Disclaimer: The characters and locations used in this story belong to J.K. Rowling and not to the author.
Author's Note: By the end, you should have a good idea of whose thoughts these are. I make no apology for the use of the second person throughout; it wasn't a stylistic decision, the story just came to me as it is. The title is taken from Dumbledore's speech at the end of Goblet of Fire.
What is right and what is easy
"Constantly choosing the lesser of two evils is still choosing evil." (Jimmy Garcia)
You can't remember how this started, but you know it's ending soon. One way or the other, it's got to end. You can't take much more of this. Something's got to give. No one can go on this way, in this perpetual uncertainty. You certainly can't. You change your mind a hundred times a day, the hour of reckoning is close at hand and you still don't know what you're going to do, which path you're going to take.
It's not this hard for everyone else. You aren't sure why it is, but everyone except you seems to know which side they're on. They're all waiting for you. And you just don't know. You've never been good at choosing sides. That must be how you got into this mess in the first place. Back when you were a child, a team picked you, and you were happy to go along with it. You aren't a child any more, and you don't think that you still want to play.
That's it: you don't want to change sides. You just don't want to be a part of the game. But everyone is a part of this game, whether they want to be or not. Running and hiding won't do you any good. Look what it did to Karkaroff. There can be no running, and you can't hide from life. Because that's what this game is. Life. You have to pick one side or the other, because if you don't, everyone will be against you.
And that is your problem, isn't it? You have to choose, but you don't know what you really want. Good and evil mean nothing to you. You don't believe that either of them actually exists. You know Potter, the hero, and you know him for what he is: foolhardy, arrogant, and sometimes even cruel. Your father's evil, they tell you. But you know him as the man who loved you as a child, who still loves you, who spoils you rotten, even if he does want to force your hand in this big decision.
You know everyone, and you know that none of them are what they are meant to be. No one is as black or as white as they're painted. Everyone is a different shade of grey. You know this, but you don't know which shade you are yet. And you're running out of time to find out. You want to laugh at the irony of it. You know far too much about everyone else, and not nearly enough about yourself.
All this time you've acted like you know who you are, like you've thrown in your lot with your father. And they've believed it. You know that you've fooled your father, and you're pretty sure you've fooled Dumbledore. But none of them know the real you, and none of them know your true choice, because you don't know yourself.
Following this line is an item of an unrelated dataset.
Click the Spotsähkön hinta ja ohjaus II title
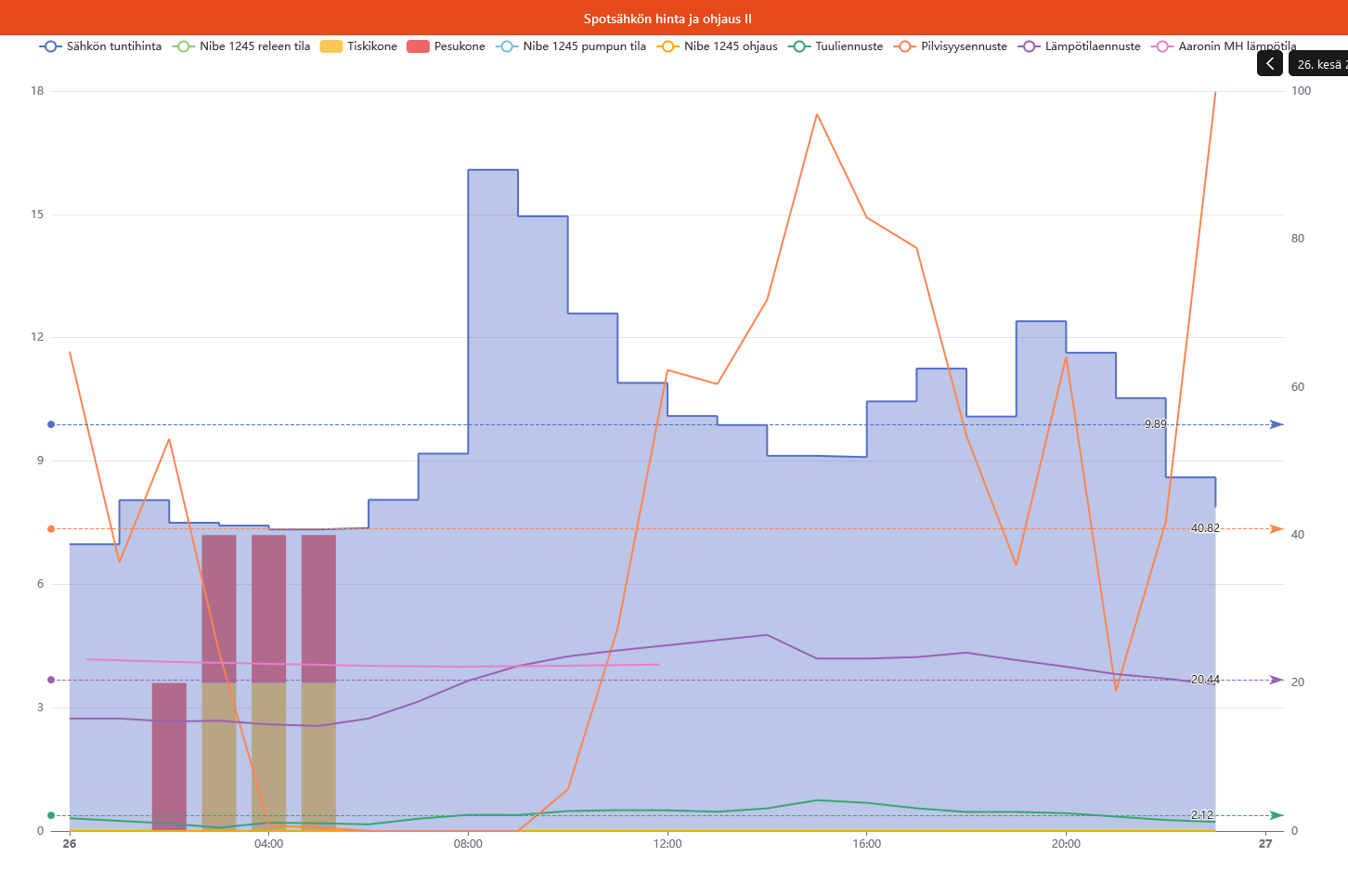Screen dimensions: 1348x896 click(668, 19)
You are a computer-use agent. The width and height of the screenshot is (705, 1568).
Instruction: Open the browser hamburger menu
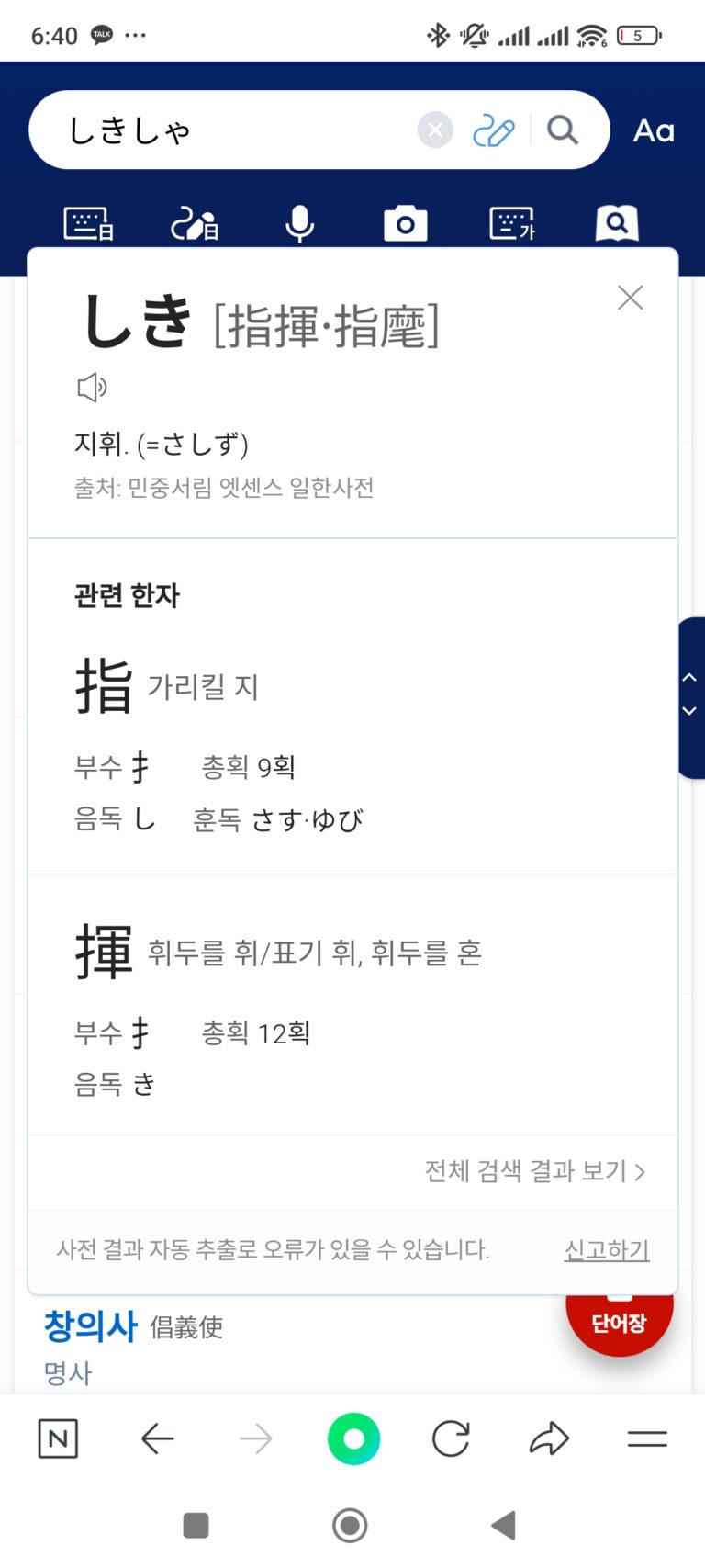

There's no one you can ask for help. No one outside of this House, no one who is free from the suffocating weight of the green and silver colours will help you. And the people here will probably tell you what your duty is, same as your father does. You don't care about your duty. You want to do what is right for you. You don't want to regret your actions, assuming you live to regret them. You don't want to follow blindly and then find that your leader was blind all along.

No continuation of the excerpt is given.